The renovations include widened tunnels and added aisles for smoother entering and exiting. A modern version of a 1940s-style scoreboard will replace the existing one on the south end, and a video board will be installed on the north side. Premium seating will be bumped from 600 to 2,500 following the expansion of the press box building.The financing plan will have repercussions far beyond "smoother entering and exiting" through the vomitoria. For one, this all but locks out any future deal to bring the NFL to Pasadena, leaving Industry and the Coliseum as the two remaining bidders for a professional football team in L.A. Everyone knows the NFL does not like the Coliseum as its currently configured - too big, too old - and so the Rose Bowl renovations would seem to give the Industry bid a boost.
But the Rose Bowl deal also extends UCLA's lease there until 2043, robbing Industry of a potential tenant and much-needed source of revenue. This could make it harder for Industry's backers to finance a new stadium, unless they can convince the USC Trojans to break ties with the Coliseum. The Industry stadium's design has already been altered for soccer play as a way to attract off-season tenants, but here again they'll have to compete with the renovated Rose Bowl, which has a storied history of World Cup play.

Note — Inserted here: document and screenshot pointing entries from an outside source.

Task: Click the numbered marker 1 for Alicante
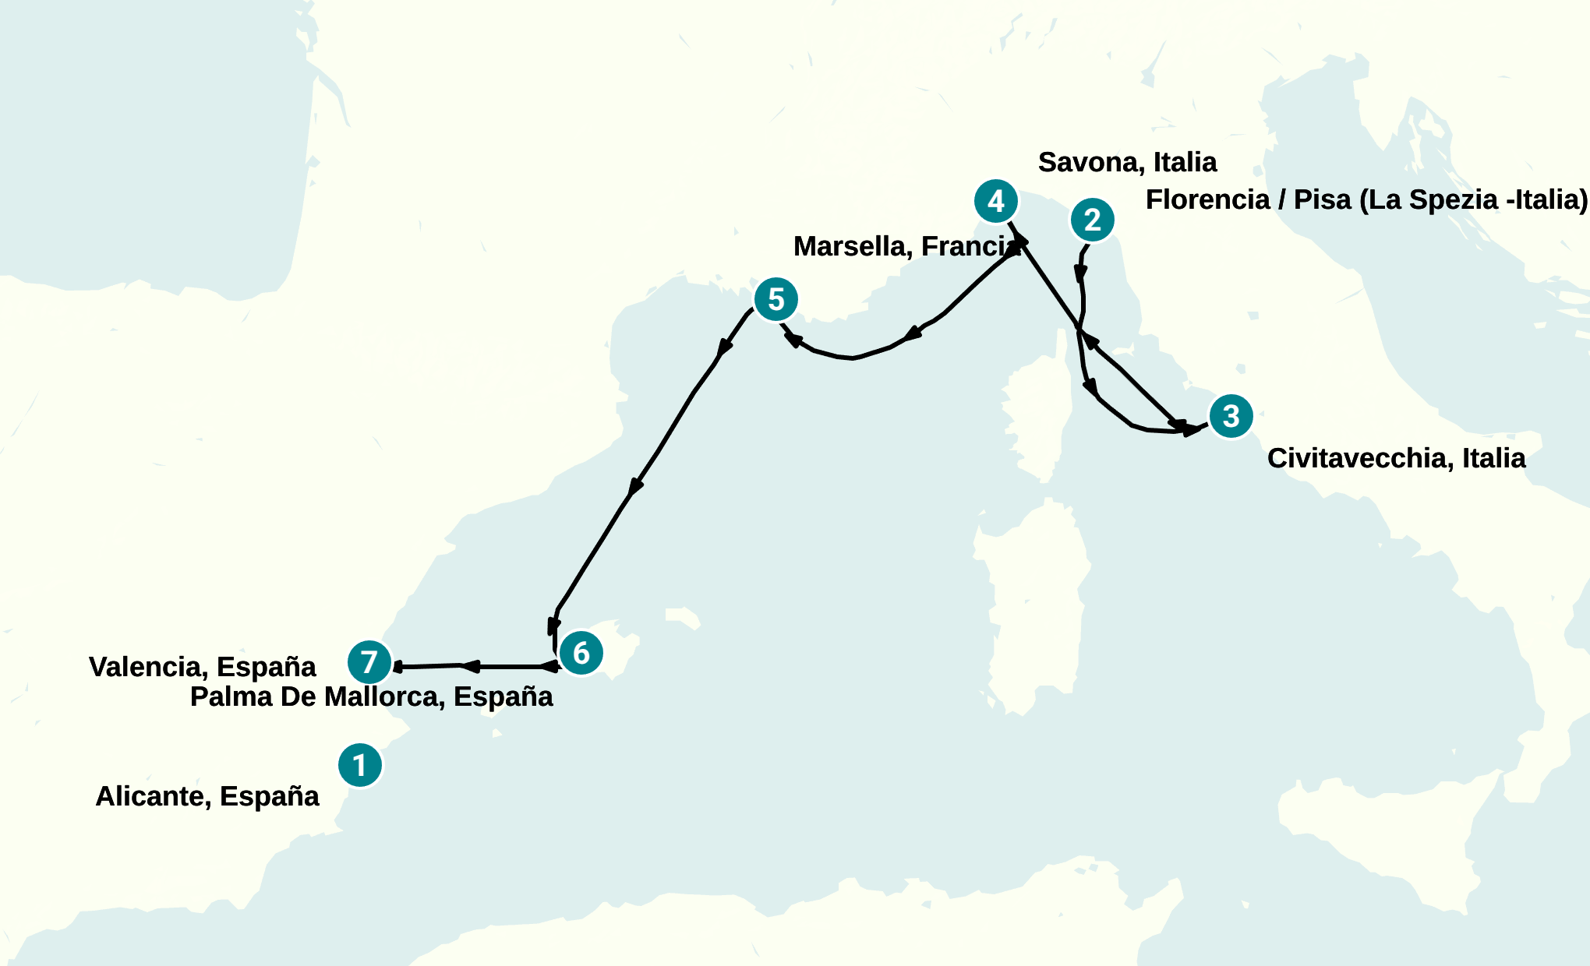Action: [x=360, y=765]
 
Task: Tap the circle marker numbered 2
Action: [x=1092, y=220]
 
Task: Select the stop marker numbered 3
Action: [x=1231, y=416]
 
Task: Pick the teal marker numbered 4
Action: [x=995, y=201]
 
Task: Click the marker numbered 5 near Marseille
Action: [x=776, y=299]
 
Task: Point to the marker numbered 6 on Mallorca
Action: [x=581, y=653]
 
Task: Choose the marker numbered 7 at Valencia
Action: [x=369, y=662]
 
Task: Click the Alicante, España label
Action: [x=207, y=796]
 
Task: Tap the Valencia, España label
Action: [x=203, y=667]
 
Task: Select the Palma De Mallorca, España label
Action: [x=371, y=696]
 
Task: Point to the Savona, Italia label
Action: [x=1127, y=162]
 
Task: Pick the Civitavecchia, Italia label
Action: [x=1396, y=458]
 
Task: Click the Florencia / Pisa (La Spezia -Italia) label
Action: [x=1366, y=199]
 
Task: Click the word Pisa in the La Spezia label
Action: [x=1323, y=199]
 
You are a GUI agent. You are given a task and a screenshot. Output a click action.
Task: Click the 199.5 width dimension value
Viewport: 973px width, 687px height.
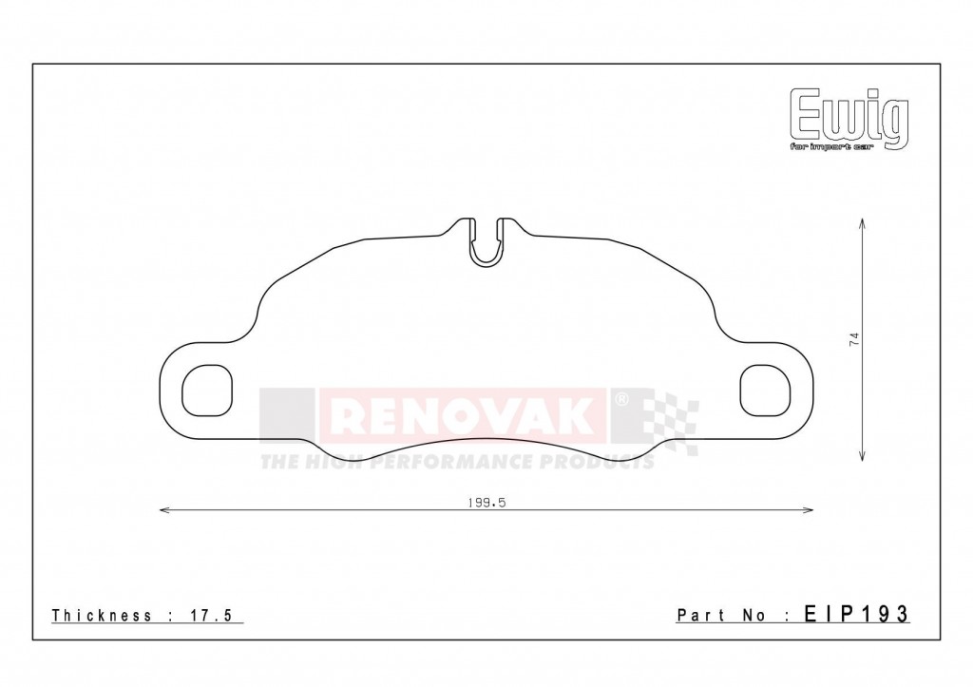[486, 504]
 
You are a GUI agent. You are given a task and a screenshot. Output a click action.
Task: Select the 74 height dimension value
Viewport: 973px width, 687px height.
[854, 339]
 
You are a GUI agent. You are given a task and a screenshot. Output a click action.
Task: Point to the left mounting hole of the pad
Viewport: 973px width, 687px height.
[206, 391]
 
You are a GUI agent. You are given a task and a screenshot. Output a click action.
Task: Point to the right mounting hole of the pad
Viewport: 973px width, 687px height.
[765, 391]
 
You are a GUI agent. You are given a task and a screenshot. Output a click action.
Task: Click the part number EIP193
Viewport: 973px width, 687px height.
[856, 615]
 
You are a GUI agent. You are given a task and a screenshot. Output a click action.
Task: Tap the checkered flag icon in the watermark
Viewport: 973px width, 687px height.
[671, 422]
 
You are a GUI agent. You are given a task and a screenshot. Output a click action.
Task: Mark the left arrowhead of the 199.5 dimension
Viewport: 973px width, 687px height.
[162, 511]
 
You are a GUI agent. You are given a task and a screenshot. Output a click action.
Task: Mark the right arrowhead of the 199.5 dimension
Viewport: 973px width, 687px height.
[811, 511]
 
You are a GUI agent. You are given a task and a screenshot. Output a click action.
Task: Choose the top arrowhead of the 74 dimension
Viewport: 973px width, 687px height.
[862, 221]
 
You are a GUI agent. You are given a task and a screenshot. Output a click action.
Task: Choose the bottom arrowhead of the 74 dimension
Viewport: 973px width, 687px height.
[862, 460]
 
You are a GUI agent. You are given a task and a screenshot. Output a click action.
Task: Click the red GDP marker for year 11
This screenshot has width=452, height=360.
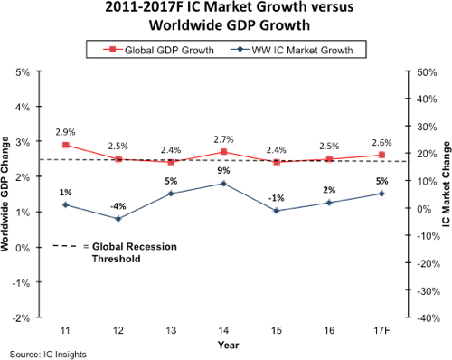[66, 145]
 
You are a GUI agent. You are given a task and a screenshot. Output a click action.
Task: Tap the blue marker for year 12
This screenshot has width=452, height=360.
[118, 218]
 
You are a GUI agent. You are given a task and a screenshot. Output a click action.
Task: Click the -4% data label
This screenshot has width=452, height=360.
[118, 205]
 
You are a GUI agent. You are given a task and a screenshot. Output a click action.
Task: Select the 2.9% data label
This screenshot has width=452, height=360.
[66, 132]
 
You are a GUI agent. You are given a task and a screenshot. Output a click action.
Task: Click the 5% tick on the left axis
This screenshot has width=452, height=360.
[24, 71]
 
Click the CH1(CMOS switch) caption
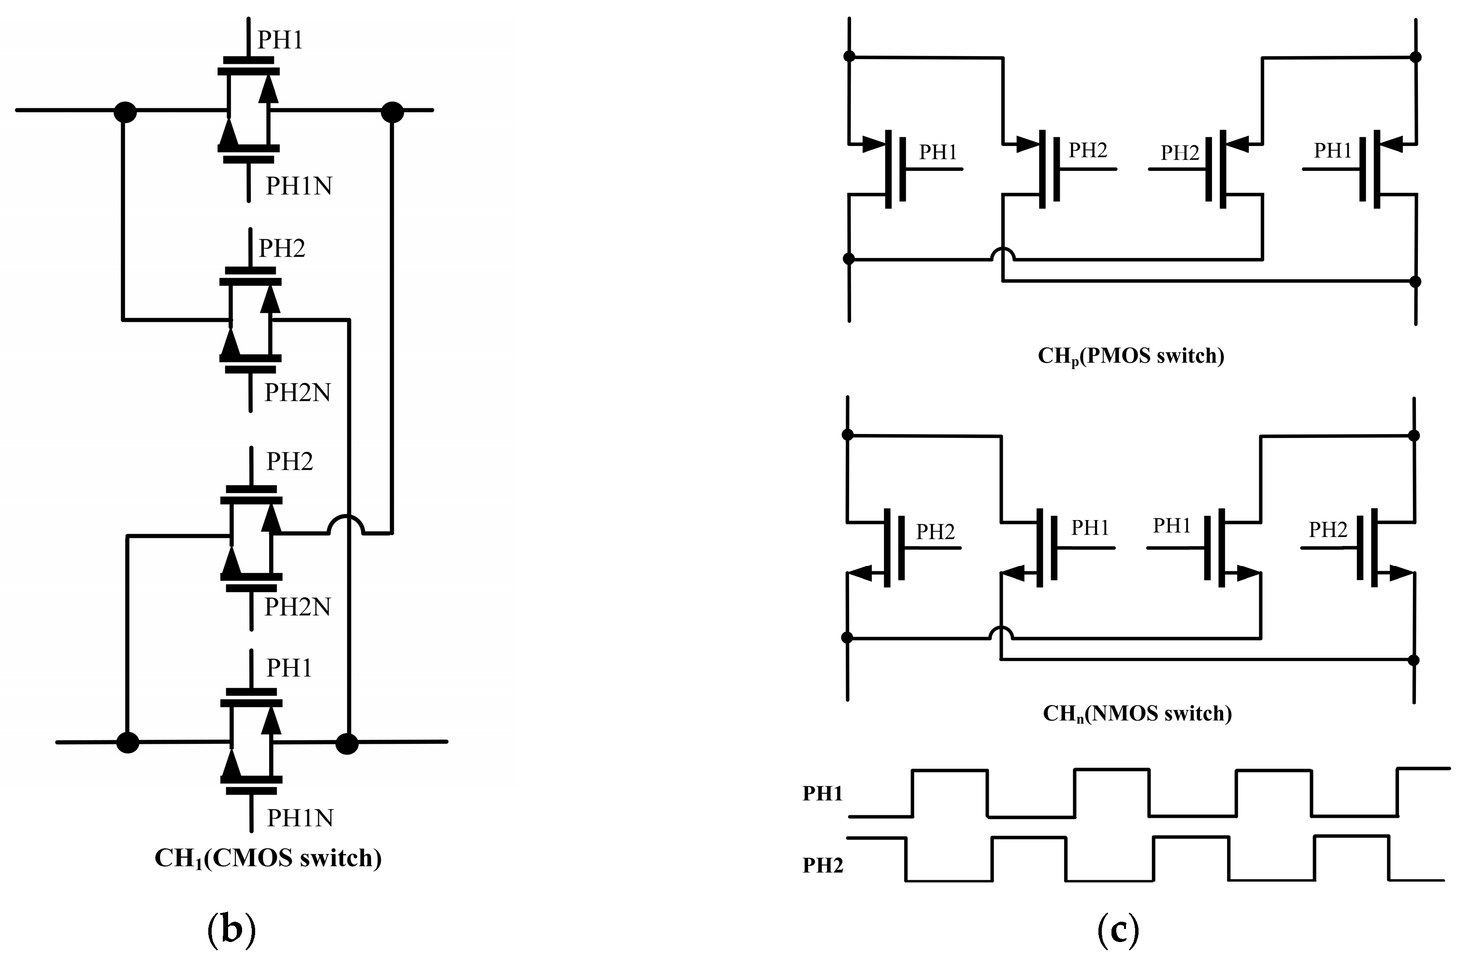click(x=268, y=858)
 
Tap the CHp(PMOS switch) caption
click(x=1130, y=356)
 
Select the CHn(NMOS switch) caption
click(x=1137, y=713)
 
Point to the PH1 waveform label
click(x=822, y=793)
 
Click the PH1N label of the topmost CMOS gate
click(x=299, y=186)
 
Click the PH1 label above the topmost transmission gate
click(x=280, y=40)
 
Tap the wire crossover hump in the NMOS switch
click(x=1001, y=632)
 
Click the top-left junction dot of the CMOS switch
click(x=126, y=113)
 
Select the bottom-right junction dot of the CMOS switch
click(x=347, y=744)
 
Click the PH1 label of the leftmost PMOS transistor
click(x=937, y=152)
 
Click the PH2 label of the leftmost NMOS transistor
click(x=935, y=532)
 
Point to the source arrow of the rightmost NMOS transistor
click(x=1400, y=573)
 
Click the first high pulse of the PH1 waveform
click(x=950, y=770)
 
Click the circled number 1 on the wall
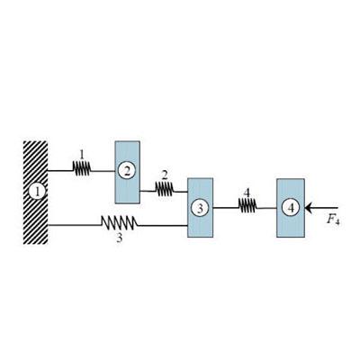(36, 191)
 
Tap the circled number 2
(128, 170)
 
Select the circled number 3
(200, 207)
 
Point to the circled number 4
(289, 207)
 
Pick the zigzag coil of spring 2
(164, 189)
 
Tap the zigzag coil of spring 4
(247, 207)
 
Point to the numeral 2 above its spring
(165, 174)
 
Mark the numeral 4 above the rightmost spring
(246, 192)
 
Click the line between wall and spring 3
(72, 223)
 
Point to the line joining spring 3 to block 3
(162, 223)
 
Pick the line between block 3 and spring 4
(225, 207)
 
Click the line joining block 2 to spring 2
(148, 189)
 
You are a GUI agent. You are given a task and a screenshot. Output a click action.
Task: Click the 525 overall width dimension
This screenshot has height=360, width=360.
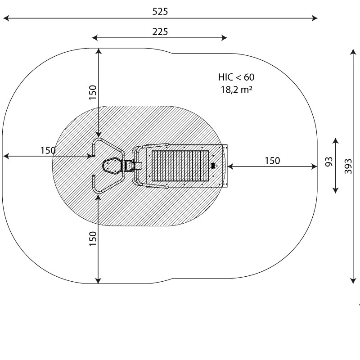point(160,12)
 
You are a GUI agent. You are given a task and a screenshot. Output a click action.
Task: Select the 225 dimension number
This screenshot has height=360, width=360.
point(160,32)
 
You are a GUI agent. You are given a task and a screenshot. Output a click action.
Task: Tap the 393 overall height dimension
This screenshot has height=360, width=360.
point(348,166)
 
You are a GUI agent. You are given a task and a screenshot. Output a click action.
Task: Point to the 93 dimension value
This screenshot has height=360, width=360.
point(329,162)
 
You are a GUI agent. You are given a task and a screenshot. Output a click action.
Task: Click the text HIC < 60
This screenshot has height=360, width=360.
point(236,77)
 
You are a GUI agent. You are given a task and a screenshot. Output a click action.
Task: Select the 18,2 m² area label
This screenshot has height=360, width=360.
point(237,90)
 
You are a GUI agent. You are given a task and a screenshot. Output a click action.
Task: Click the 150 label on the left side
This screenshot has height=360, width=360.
point(48,151)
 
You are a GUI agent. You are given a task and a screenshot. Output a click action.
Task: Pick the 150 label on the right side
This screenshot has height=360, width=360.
point(272,161)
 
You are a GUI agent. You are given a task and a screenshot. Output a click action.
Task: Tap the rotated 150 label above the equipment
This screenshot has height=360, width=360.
point(93,92)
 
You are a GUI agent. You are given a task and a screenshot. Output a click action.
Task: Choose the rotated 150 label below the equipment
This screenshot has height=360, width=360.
point(93,239)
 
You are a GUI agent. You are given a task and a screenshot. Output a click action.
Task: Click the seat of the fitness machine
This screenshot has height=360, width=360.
point(112,165)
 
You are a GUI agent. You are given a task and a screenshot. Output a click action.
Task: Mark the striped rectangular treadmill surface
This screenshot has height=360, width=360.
point(180,166)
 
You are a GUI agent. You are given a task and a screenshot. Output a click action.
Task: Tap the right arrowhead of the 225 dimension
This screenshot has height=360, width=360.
point(224,38)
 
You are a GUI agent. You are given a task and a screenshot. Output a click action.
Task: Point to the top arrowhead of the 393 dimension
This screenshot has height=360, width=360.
point(353,52)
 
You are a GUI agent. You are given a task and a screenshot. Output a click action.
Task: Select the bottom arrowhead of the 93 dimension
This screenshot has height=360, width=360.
point(335,190)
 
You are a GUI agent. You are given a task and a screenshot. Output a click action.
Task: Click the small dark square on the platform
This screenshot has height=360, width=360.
point(213,165)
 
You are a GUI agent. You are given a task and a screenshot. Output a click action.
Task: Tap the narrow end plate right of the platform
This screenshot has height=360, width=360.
point(225,166)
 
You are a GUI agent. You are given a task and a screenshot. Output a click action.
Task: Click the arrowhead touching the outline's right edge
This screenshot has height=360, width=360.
point(314,166)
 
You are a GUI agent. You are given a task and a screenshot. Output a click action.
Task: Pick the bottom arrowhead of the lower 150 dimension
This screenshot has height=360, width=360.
point(98,280)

All of which puts added pressure on the Coliseum to pay for upgrades and possible redesign. Public financing for such a project will be hard to come by in this economy and the NFL has no appetite to get behind an expensive deal when they dictate to Industry just what kind of comfy accommodations the league would prefer. Big downtown developers have shown no interest in a public-private partnership to improve the Coliseum, choosing instead to explore building a brand new stadium near Staples.